Абеляра привезли в санитарном вагоне, всю дорогу при нем находились Шевалье и фельдшер. Мои друзья сняли соседнюю с моим особняком виллу, трехэтажную, с садом. Абеляр снова занял комнату на первом этаже, но он был так болен, что даже не мог выйти в сад в солнечные дни. Больно было смотреть на этого человека, которого так люто невзлюбила судьба, щедрая для него лишь на жестокие удары и подлые козни!
Шевалье показывал мне маленькие картины, которые на диво умело и тщательно реставрировал Абеляр. С какой поразительной виртуозностью выписывал он недостающие детали старинных миниатюр! Казалось, имитация, чтобы не сказать фальсификация, смогла восполнить пустоты и компенсировать хронологические пробелы в Истории и Искусстве. Сколько похвал я им расточала!
Шевалье передавал мне послания от Абеляра, написанные округлым почерком на узких листках бумаги.
«Мое рождение было для отца и матери самой несерьезной из затей. Они всегда вспоминали об этом как о чем-то вроде розыгрыша. Вы — дело иное, вы совершаете настоящий подвиг! Я разделяю с вами каждый день ожидания!»
Туберкулез отдал Абеляра с двенадцатилетнего возраста в руки докторов, профессоров и фельдшеров.

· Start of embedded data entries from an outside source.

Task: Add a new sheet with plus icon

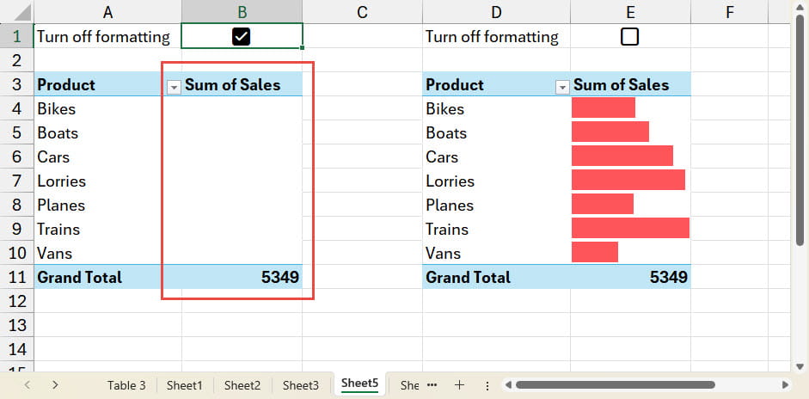Action: click(x=459, y=385)
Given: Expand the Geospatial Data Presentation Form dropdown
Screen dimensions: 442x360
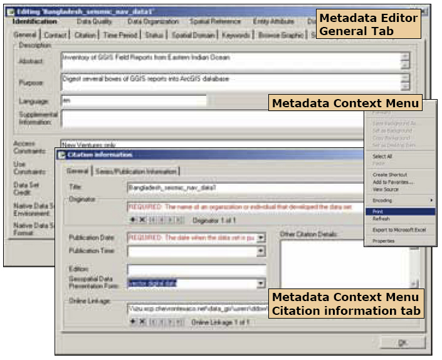Looking at the screenshot, I should click(x=261, y=284).
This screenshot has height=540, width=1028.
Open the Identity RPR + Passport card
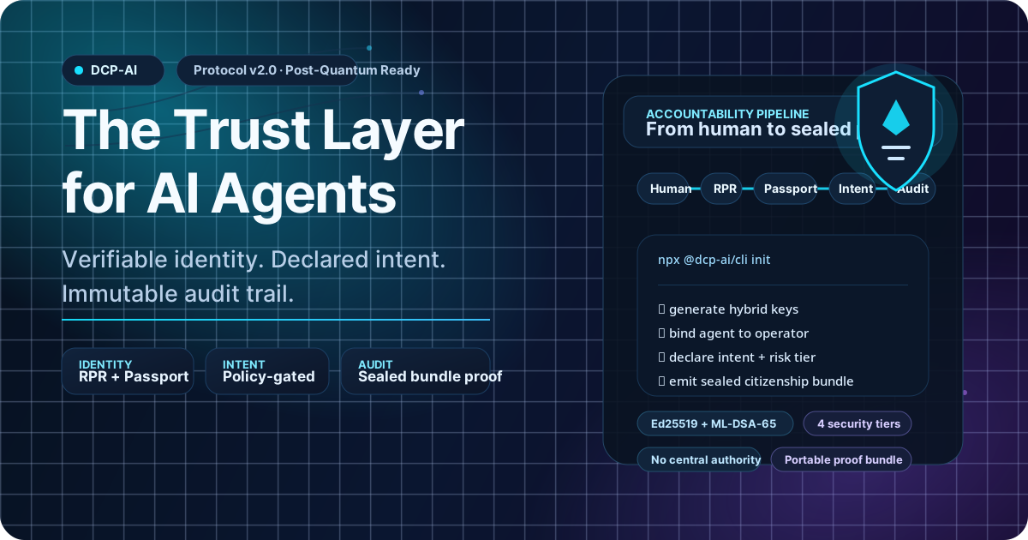pos(128,371)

Недуг терзал его дыхательные пути, мучил приступами кашля, удушьем, кровохарканьем и обнаруживал бесполезность множества снадобий, прописанных врачами наобум. Родные же не давали ему продыха своим лечением, так что из детства он вышел изнуренным, не восстановив утраченную часть легких. С тобой, я знала, все будет иначе, твоя жизнь потечет в собрании сверкающих перлов блистательнейшей из культур.
С каким отрадным блаженством часто, очень часто повторяла я свое пророчество и описывала твой будущий жизненный путь!